The Japan Meteorological Agency (JMA) has a dedicated portal site to support the Tokyo Organizing Committee for the Olympic and Paralympic Games (TOCOG) in the smooth hosting of the Games.
The Olympic Games are from 23 July to 8 August, and the Paralympics from 24 August to 5 September.
The portal provides weather information, UV index data and meteorological satellite imagery for individual event sites and provides information in 15 languages for conditions relating to weather, earthquakes and other hazards.
This includes Heat Stroke Alerts and other information enabling heat-related action to protect athletes’ health, as well as storms, which can disrupt competitive events.
“JMA introduced Two-week Temperature Forecasts and enhanced resolution for Daytime High and Early-morning Low Temperature Distribution Forecasts to support effective measures against extreme heat, which is a major concern in the Games,” says Mr YAMAKOSHI Yuichi, Head, Office of Public Relations at JMA.
“Furthermore, in cooperation with Japan’s Ministry of the Environment, JMA introduced Heat Stroke Alerts in April 2021 to prompt countermeasures in expected hot conditions.
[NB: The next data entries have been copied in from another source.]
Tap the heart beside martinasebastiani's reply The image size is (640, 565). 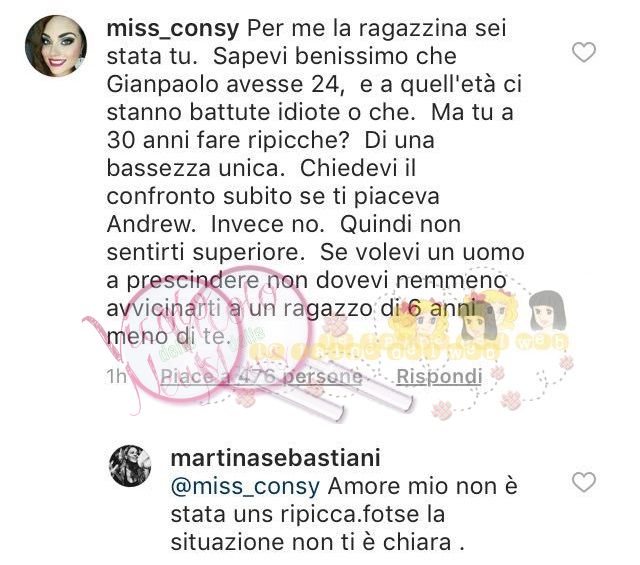584,482
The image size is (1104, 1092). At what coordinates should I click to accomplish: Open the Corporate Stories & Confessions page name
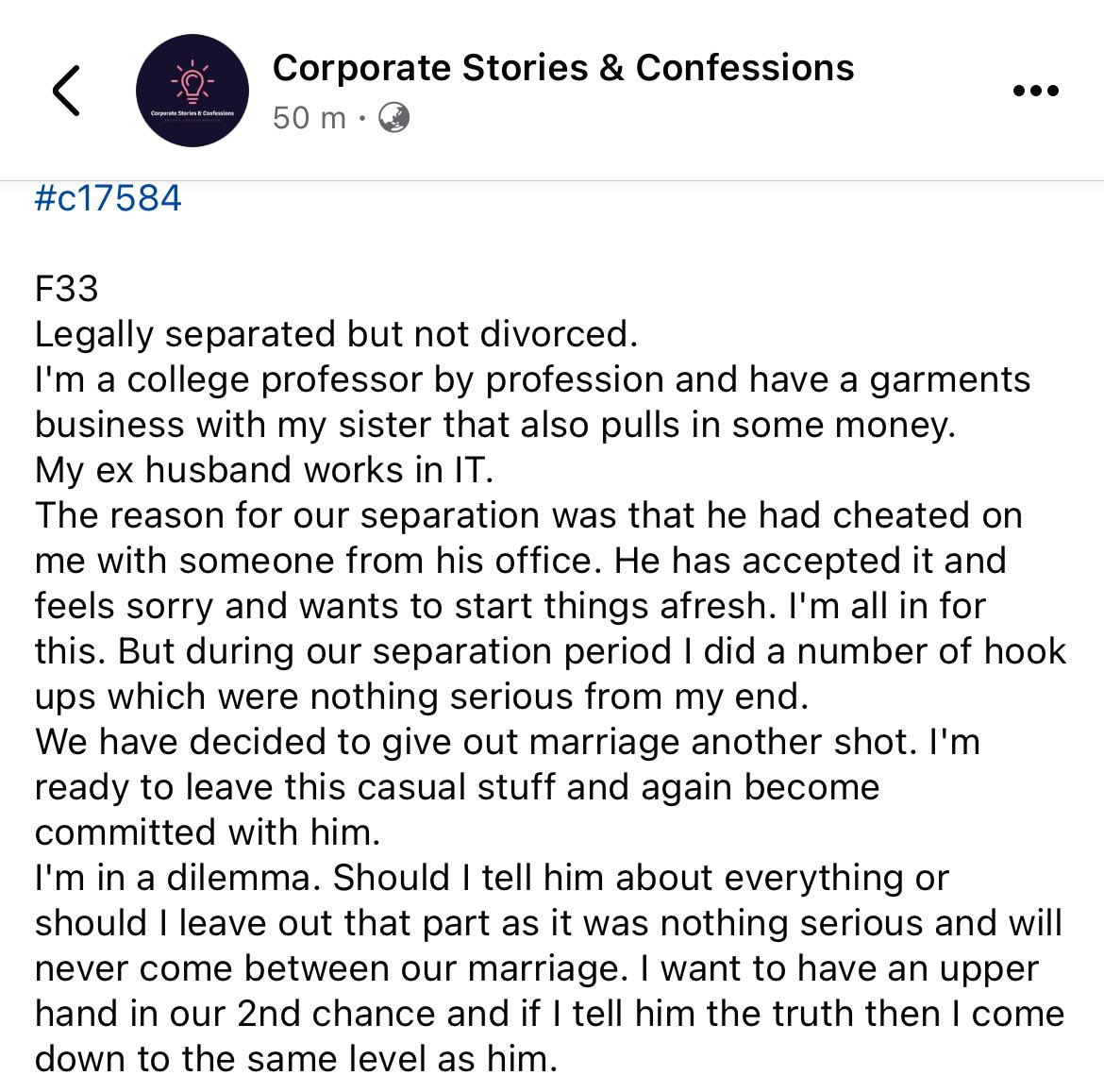563,68
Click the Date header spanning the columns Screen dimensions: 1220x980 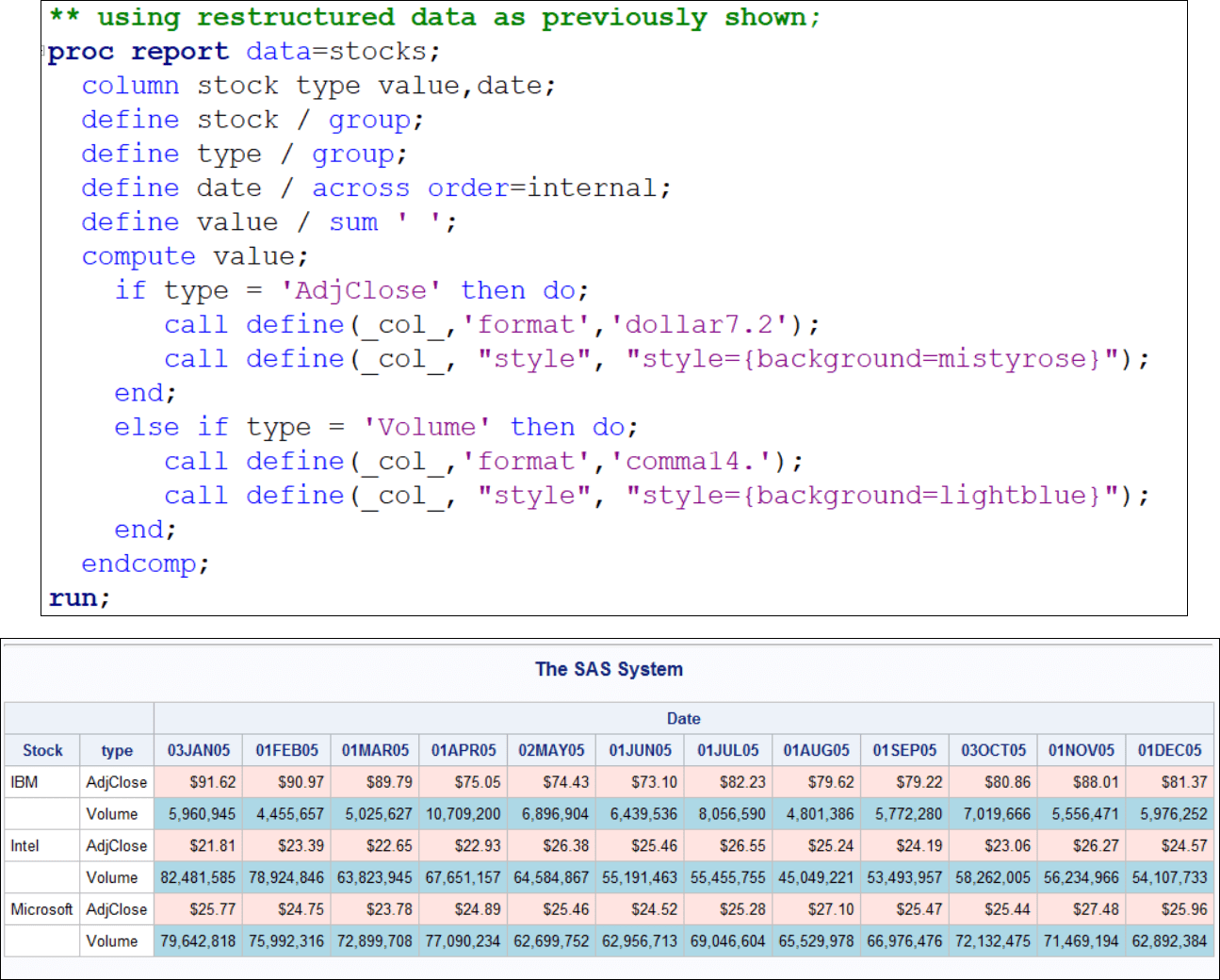684,718
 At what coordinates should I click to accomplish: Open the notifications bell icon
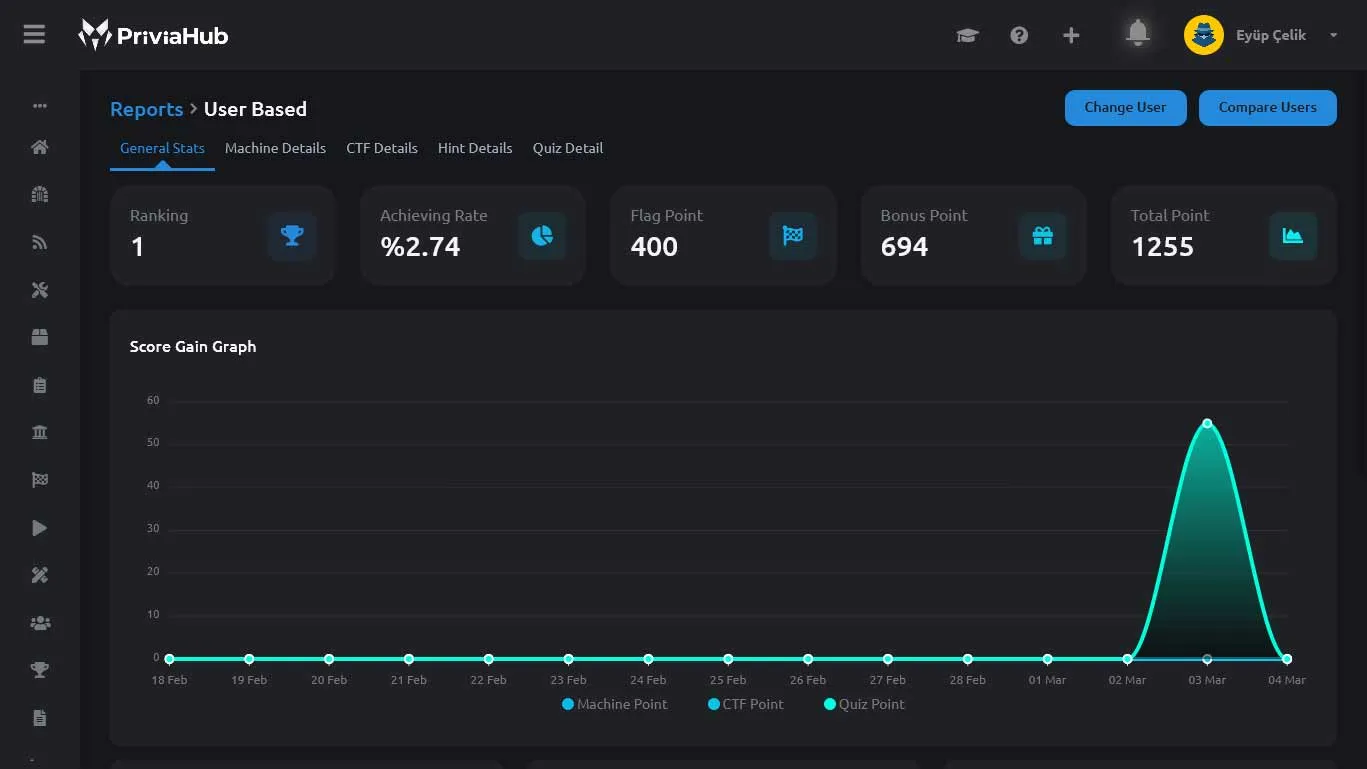[x=1137, y=33]
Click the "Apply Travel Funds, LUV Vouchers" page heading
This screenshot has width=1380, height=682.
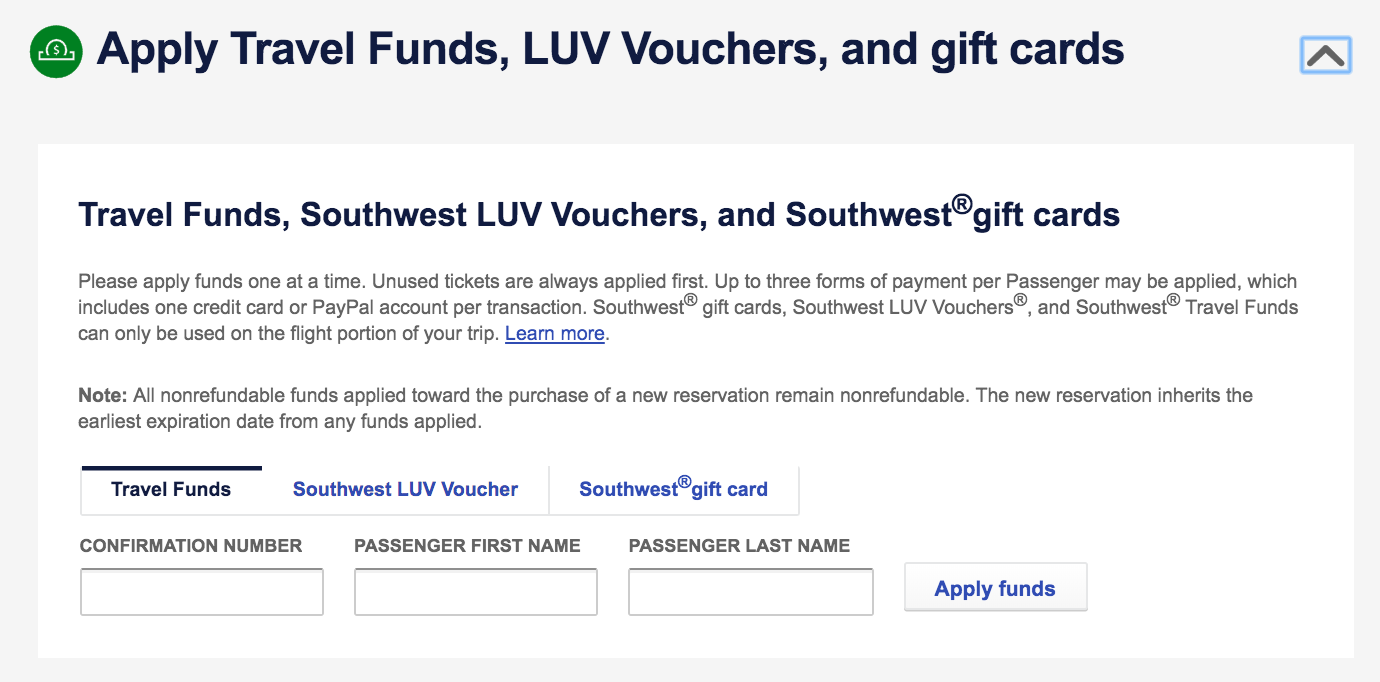[x=610, y=50]
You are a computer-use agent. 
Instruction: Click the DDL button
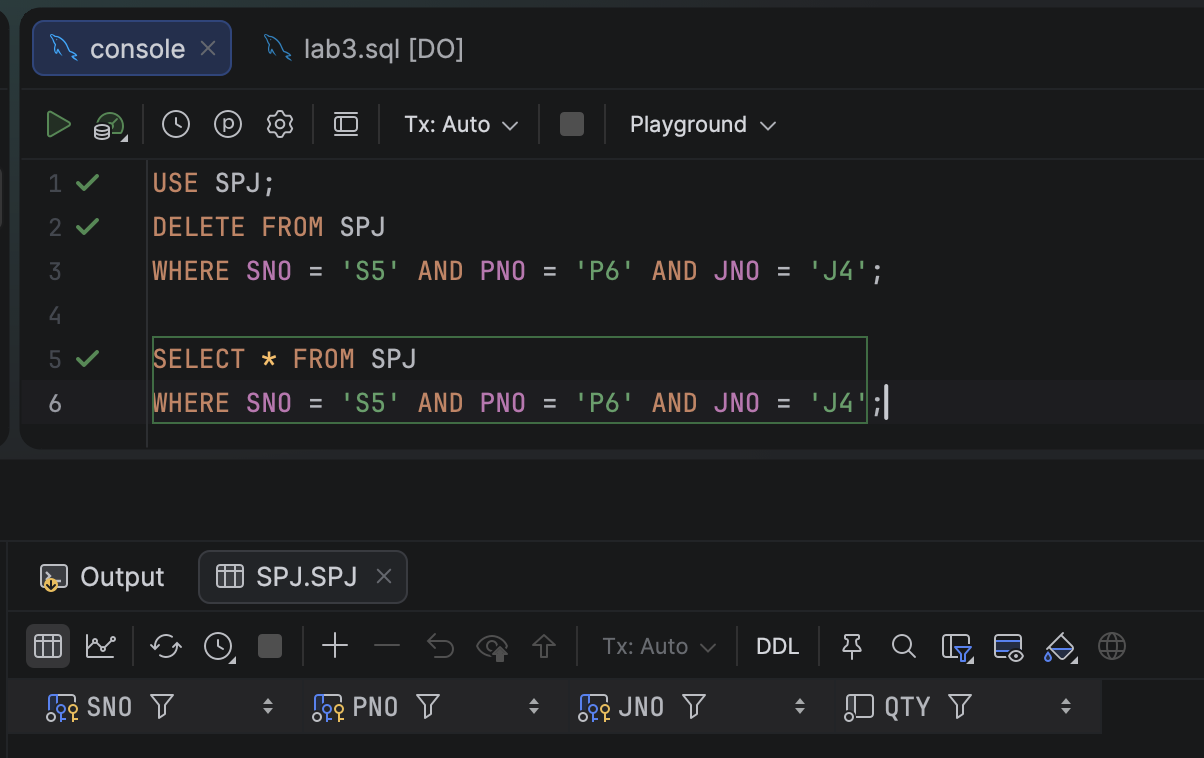tap(778, 647)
JMA has also been operating Tokyo 2020 Weather Portal since 2019 to provide up-to-date meteorological information relating to individual event sites,” he said.
“JMA will continue to work closely with TOCOG and to provide them with detailed weather forecasts and meteorological satellite imagery around the event sites in a timely and accurate manner, which will be essential for the smooth operation of the Games,” he said.
High temperatures have been observed in a wide area of Japan (especially northern part and inland areas), but the temperature in Tokyo is not extremely high so far, and is going be almost normal until 30 July according to JMA’s Two-week Temperature Forecast.
In order to detect the generation and development of cumulonimbus clouds that cause thunder and heavy rain at an early stage, Himawari, which has the world’s highest level of meteorological observation performance as a geostationary meteorological satellite, intensively observe an area centered on the Tokyo metropolitan area where many venues gather, changing the observation frequency from the usual two and a half minutes to every 30 seconds during the Games period.
JMA will accordingly provide data to TOCOG on to support accurate and timely predictions of the risk of lightning and heavy rain and to disseminate this to the competition managers and venue managers in a timely manner. This technology utilization is the first initiative in the history of the Olympic and Paralympic Games.
In addition, JMA has published a dictionary that translates terms used in disaster-related information into multiple languages so that it can be used for information transmission in multiple languages. Utilizing this dictionary, a disaster information notification application for travelers called “Safety tips”, which was developed by a private company and supervised by the Japan Tourism Agency, can notify various information such as heat illness information in 15 languages.